Since yesterday morning (August 2), Israel has restricted access on roads leading to Erez and Kerem Shalom crossings in the south of Israel and blocked all movement of people and goods to and from the Gaza Strip. Israeli authorities said these measures were taken following a wave of arrests by Israeli forces in the West Bank and for fear of reprisals by armed groups in Gaza. Access via Erez, Gaza’s only pedestrian crossing with Israel and thus the West Bank, has been barred completely for two days, preventing travel even in urgent and humanitarian cases for individuals whose permits had already approved, including dozens of patients in need of life-saving treatment that is unavailable in the Strip. Yesterday, only four patients were allowed through via back-to-back transfer on ambulances. Hundreds of other humanitarian cases, such as people traveling to attend a wedding or funeral of a first-degree relative in Israel or the West Bank, are being denied access. According to the Palestinian Civil Affairs Committee in Gaza, the daily average number of exits via Erez Crossing in recent weeks was 2,000 exits, including some 100-120 exits by patients and their companions per day.
The closure of Erez also limits access for the roughly 14,000 residents of Gaza with valid “trader” and “financial needs” permits to work in Israel. On each day that the crossing is closed, thousands of people and their families are denied access to livelihoods, leading to losses of millions of shekels for Gaza’s economy, exacerbating already fragile humanitarian conditions in the Strip.

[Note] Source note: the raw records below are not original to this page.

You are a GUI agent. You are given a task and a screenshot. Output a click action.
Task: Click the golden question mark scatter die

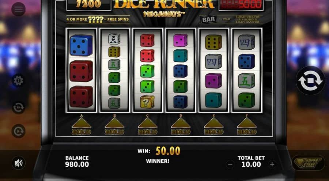click(x=147, y=102)
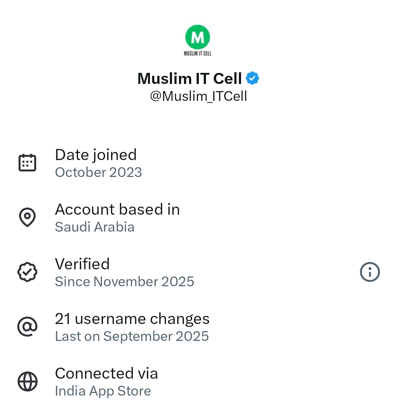Click the Date joined label
Screen dimensions: 397x419
click(96, 155)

Kerem Shalom Crossing, Gaza’s main commercial crossing, has also been closed completely since yesterday, preventing, among other goods, the entry of fuel for Gaza’s power plant. If this continues, it may lead to a further reduction in the already intermittent electricity supply available to residents. The block on exit of goods compounds the financial losses caused by the closure of the crossings, and this for an economy already devastated by decades of restrictions and the last 15 years of Israeli-imposed closure on the Strip. According to the Ministry of Agriculture in Gaza, the exit of some 15-20 truckloads of produce and entry into Gaza of about 60-65 truckloads of produce was blocked yesterday, at immense losses for farmers and traders.
Israel’s decision to close Erez and Kerem Shalom has grave repercussions for Palestinians in Gaza and adds to the impact of the illegal closure it enforces regularly. According to reports, Israel claims that the measure is not intended to be punitive but regardless of these claims, it is crystal clear that the humanitarian needs and fundamental rights of Gaza residents have not been given adequate consideration, in violation of Israel’s legal obligations, as occupying power, to protect them.
In a letter (Hebrew) sent yesterday to Israel’s Minister of Defense (MoD), Attorney General, and the Coordinator of Government Activities in the Territories (COGAT), Gisha emphasized that the nature and extent of the closing of the crossings is illegal and leads to unjustifiable, unreasonable and disproportionate harm and infringement on the rights to life, health, movement, livelihood, and family life, as well as obstructing Gaza’s industries and economy as a whole. “This reinforces the impression that residents of the Strip, who live in constant uncertainty given Israel’s control of Gaza’s crossings and its sudden, arbitrary decisions to close them, are being targeted,” the letter states.
Also calling to open the crossings are Israeli members of Ibtisam Mara’ana (here), Aida Touma-Suleiman (here), and Mosi Raz, Michal Rozin, Ali Salalha and Gaby Lasky (here), who each wrote separately to Israel’s MoD and COGAT last evening to demand that Erez Crossing be opened immediately to allow exit of patients in need to medical treatment.